Computer Vision Project

Project 2: Local Feature Matching

Notre Dame, with matches shown

This project implements a basic SIFT-like pipeline, with several parameter adjustments to improve accuracy. Each step in the pipeline is explained below, accompanyed by the accuracy of the pipeline after adding that step. In this way, it is possible to see how each step is critical to the overall functionality of the system.

Introduction

Images pairs of Notre Dame, Mount Rushmore, and the Episcopal Gaudi were used to test this SIFT pipeline. The raw pairs are shown below for reference:

Feature Matching

The most critical element in the pipeline is feature matching. Without feature matching the accuracy rate is typically 0%. After implementing a simple nearest-neighbor matching algorithm, using the euclidean distance to compute the distance between features, and ranking the features by the inverse of the ratio distance described in Szeliski, the accuracy is still nearly 0%, because the features and their interest points are still random. According to the SIFT paper, there is a very low probability of a correct match when the ratio distance is greater than 0.75. Therefore, in a real pipeline, it would make sense to disregard any features that exceed this ratio. However, for this implementation, the top 100 matches are retained, regardless of ratio distance.

Feature Description

The simplest feature descriptor is a simple image patch. Using such a patch as the descriptor, and using the human-supplied interest points provided by the template code, we can achieve accuracy on the Notre Dame image of around 55%. If we use machine-detected interest points instead, the accuracy jumps to 72%. An example of the output from this type of pipeline is shown below, for reference.
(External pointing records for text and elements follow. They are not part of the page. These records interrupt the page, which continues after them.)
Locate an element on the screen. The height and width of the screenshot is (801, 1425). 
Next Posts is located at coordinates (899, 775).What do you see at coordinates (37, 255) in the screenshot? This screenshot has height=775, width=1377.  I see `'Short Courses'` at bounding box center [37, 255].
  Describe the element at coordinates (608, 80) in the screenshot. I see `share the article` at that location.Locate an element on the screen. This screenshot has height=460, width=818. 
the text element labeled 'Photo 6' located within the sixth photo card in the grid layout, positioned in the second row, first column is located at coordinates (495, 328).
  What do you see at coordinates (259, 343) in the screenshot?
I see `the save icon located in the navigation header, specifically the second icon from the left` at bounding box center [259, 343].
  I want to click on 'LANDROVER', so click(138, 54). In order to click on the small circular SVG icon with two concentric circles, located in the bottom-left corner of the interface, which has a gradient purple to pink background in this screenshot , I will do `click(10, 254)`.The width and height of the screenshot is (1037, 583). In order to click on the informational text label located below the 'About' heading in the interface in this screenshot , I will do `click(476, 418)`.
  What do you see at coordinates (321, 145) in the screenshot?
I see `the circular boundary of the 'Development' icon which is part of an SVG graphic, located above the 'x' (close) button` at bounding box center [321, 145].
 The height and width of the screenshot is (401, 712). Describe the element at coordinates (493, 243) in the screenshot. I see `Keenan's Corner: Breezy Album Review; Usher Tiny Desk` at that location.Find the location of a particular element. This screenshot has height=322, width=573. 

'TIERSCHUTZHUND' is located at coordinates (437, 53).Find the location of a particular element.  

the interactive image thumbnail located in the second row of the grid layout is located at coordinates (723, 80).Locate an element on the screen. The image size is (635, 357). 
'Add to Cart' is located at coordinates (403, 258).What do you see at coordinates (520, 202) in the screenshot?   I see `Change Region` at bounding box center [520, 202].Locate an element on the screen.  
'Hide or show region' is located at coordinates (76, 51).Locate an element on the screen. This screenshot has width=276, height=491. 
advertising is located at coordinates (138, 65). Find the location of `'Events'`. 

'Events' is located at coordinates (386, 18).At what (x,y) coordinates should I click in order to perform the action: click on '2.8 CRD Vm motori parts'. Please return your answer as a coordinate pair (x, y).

Why the discrepancy between the accuracy when the method for choosing the points is changed? The reason is that there are more than 1000 points returned by the interest point detector, compared to under a hundred for the human-annotated points. The order of magnitude more points generated by the interest point detector means that there is a higher chance that the same physical location is chosen as an interest point in both images. This is the only way that a valid match is possible. More interest points increases the chance of this condition existing.

When a SIFT-like detector, using histograms of gradients within a feature, is used, accuracy jumps to 82%.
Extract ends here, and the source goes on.